The Legislature established the Authority in 2000 as a
separate legal body of the State contingent upon voter approval of Proposition
302, which was obtained in the November 2000 election. As required by statute,
the Authority built and operates a multipurpose facility known as University of
Phoenix Stadium in Glendale, which is the home of the Arizona Cardinals football
team and the Fiesta Bowl. The Authority also distributes monies to the Arizona
Office of Tourism for tourism promotion. Finally, the Authority expends monies
to help promote the development of new construction and renovation of existing
Cactus League spring baseball facilities, and to promote the development of
youth and amateur sports facilities and programs. All of these activities are
performed in Maricopa County. The Authority’s funding comes primarily from a 1
percent increase in hotel bed taxes and a 3.25 percent rental car surcharge in
Maricopa County. Both funding sources will expire in 2031. The Authority also
receives funding from state income taxes paid by the Cardinals organization and
its employees and their spouses, rent for using the multipurpose facility,
concession commissions, facility-use fees on tickets for authority events and
Fiesta Bowl games, and state and City of Glendale sales taxes generated from
events held at the multipurpose facility.
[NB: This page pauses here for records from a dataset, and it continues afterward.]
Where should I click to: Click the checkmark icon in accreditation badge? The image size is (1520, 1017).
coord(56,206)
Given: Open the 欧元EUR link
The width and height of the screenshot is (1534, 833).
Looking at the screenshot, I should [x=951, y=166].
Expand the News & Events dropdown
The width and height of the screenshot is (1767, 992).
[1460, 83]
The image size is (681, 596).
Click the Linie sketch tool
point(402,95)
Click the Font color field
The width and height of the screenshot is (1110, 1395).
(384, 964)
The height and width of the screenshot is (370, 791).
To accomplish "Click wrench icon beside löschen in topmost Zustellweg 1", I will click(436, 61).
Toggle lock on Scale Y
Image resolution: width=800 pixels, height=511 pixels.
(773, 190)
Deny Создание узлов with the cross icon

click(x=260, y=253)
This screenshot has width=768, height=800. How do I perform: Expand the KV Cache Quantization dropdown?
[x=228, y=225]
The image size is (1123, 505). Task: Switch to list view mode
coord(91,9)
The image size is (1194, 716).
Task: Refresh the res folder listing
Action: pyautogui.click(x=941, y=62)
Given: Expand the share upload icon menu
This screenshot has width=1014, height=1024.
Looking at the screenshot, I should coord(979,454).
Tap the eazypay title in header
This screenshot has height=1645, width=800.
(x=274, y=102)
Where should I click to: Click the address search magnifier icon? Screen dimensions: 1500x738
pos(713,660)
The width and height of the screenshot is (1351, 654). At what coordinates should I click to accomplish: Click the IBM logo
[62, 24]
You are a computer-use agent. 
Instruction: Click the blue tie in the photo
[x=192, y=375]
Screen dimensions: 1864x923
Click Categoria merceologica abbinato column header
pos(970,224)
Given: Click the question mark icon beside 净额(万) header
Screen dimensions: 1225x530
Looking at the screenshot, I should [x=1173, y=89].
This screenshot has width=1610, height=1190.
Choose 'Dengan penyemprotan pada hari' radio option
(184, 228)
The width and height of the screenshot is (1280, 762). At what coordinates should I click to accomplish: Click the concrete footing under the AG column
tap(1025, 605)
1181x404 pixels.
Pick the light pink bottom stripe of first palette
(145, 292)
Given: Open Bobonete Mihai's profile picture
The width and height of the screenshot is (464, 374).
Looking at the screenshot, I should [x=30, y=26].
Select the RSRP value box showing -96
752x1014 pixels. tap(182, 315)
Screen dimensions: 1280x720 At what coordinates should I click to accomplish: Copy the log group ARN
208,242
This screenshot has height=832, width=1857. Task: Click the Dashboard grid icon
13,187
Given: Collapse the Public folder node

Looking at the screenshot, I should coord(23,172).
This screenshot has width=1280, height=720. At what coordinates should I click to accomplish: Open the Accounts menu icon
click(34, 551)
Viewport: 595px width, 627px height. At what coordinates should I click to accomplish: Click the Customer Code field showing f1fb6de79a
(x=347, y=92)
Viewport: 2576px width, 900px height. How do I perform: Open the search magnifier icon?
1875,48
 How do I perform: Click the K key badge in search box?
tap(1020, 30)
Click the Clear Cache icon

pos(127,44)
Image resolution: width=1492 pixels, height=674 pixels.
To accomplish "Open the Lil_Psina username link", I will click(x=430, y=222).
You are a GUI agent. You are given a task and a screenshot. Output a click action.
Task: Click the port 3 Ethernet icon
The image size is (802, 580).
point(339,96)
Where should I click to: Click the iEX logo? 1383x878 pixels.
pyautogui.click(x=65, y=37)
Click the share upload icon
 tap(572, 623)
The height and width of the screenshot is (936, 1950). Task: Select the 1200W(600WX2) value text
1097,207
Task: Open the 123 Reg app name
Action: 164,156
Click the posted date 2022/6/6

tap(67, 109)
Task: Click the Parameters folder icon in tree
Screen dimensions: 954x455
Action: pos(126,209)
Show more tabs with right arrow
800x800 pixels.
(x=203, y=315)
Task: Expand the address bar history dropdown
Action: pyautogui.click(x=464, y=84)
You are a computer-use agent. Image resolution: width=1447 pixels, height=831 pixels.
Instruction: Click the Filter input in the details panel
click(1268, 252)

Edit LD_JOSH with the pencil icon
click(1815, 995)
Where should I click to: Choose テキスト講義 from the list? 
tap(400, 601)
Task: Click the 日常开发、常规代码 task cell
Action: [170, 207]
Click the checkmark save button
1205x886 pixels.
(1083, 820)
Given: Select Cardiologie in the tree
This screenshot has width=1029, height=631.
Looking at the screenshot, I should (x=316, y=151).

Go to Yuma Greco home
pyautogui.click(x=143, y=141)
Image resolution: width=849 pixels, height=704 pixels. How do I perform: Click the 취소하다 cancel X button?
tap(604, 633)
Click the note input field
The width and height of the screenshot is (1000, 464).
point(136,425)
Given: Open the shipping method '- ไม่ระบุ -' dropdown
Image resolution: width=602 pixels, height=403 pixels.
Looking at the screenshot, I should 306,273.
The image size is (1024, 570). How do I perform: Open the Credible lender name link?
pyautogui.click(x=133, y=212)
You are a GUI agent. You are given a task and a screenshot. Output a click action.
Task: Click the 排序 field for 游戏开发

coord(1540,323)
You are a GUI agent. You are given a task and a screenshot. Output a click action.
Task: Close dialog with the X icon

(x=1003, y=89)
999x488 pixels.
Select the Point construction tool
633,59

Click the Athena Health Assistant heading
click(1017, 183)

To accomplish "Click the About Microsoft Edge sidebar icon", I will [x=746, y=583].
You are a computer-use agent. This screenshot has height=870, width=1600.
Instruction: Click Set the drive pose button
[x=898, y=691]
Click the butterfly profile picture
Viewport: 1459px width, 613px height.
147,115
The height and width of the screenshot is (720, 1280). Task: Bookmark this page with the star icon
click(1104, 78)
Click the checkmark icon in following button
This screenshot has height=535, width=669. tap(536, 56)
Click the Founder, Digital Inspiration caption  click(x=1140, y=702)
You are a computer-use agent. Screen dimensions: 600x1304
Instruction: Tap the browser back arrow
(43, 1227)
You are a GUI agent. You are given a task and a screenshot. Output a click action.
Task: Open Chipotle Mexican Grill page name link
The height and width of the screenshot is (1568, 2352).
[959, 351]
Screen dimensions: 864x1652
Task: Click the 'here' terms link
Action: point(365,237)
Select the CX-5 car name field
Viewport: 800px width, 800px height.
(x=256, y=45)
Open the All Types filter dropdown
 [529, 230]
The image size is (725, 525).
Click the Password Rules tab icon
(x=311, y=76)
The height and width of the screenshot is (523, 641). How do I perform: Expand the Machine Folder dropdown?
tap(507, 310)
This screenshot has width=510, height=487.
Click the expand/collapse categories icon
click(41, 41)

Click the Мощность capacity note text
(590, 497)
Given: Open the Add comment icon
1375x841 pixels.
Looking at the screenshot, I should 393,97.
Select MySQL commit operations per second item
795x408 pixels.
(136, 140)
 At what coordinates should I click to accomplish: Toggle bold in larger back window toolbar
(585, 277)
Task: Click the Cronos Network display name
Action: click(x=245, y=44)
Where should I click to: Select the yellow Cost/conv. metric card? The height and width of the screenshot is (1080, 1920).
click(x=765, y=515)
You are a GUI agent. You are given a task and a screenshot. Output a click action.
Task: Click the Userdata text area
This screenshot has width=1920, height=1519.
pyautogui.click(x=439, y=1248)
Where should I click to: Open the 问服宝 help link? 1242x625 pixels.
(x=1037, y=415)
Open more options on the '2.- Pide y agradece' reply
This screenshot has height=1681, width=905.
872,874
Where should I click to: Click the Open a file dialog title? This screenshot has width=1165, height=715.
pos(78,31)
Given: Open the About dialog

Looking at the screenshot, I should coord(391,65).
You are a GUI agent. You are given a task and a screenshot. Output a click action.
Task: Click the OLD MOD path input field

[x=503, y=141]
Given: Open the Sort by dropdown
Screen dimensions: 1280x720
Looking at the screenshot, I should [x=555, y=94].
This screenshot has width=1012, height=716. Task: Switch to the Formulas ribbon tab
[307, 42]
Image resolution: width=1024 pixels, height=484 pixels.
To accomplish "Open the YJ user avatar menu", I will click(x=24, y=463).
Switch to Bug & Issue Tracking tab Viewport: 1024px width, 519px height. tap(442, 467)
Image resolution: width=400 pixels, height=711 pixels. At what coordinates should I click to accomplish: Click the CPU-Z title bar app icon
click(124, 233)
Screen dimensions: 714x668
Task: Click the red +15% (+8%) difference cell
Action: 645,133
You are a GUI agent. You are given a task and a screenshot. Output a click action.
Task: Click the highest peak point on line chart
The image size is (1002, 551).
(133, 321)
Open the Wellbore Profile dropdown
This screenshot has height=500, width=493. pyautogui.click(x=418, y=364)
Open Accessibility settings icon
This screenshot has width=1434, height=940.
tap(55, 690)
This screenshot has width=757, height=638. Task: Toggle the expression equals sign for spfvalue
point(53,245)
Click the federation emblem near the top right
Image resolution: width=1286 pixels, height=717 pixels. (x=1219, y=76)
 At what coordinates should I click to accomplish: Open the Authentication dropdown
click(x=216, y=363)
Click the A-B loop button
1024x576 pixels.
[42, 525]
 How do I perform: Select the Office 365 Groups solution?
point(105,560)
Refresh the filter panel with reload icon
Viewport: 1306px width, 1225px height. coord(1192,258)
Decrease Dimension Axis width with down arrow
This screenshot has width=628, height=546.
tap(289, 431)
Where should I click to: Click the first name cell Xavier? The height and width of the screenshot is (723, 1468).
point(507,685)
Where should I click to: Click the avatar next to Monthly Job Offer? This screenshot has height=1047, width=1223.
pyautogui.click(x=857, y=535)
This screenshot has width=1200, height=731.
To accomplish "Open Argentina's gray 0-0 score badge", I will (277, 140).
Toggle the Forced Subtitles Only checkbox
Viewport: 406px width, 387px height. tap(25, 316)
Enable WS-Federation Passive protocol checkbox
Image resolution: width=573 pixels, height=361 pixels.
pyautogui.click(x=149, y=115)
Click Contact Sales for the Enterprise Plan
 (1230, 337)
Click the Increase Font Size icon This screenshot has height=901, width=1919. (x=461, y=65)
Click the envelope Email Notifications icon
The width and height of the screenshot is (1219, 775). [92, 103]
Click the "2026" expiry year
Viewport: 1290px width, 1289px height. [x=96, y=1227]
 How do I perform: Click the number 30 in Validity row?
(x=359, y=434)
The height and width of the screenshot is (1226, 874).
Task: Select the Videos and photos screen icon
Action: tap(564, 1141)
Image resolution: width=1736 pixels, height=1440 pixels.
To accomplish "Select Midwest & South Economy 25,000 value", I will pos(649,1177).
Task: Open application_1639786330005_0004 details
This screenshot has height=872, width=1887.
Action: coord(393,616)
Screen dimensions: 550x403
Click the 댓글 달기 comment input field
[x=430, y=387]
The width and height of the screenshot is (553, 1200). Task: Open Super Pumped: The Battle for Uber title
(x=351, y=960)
Authority should continue to address its financial
situation
(see pages 11 through 22)
The Authority has reported operating deficits for fiscal
years 2002, 2006, and 2008 of $78,103, $3,381,792, and $457,536, respectively,
and projects that costs will exceed revenues from fiscal years 2009 through
2014. Once the bond debt service and other statutorily required distributions
are made, projected revenues will be insufficient to pay for all of the
facility’s projected operating expenses. Although the Authority can use its
operating reserve balance to cover these shortfalls for fiscal year 2009, this
$8.7 million reserve balance as of June 30, 2008, may be exhausted in fiscal
year 2010. In total, authority projections show that operating expenses will
exceed available monies by almost $29 million through fiscal year 2014.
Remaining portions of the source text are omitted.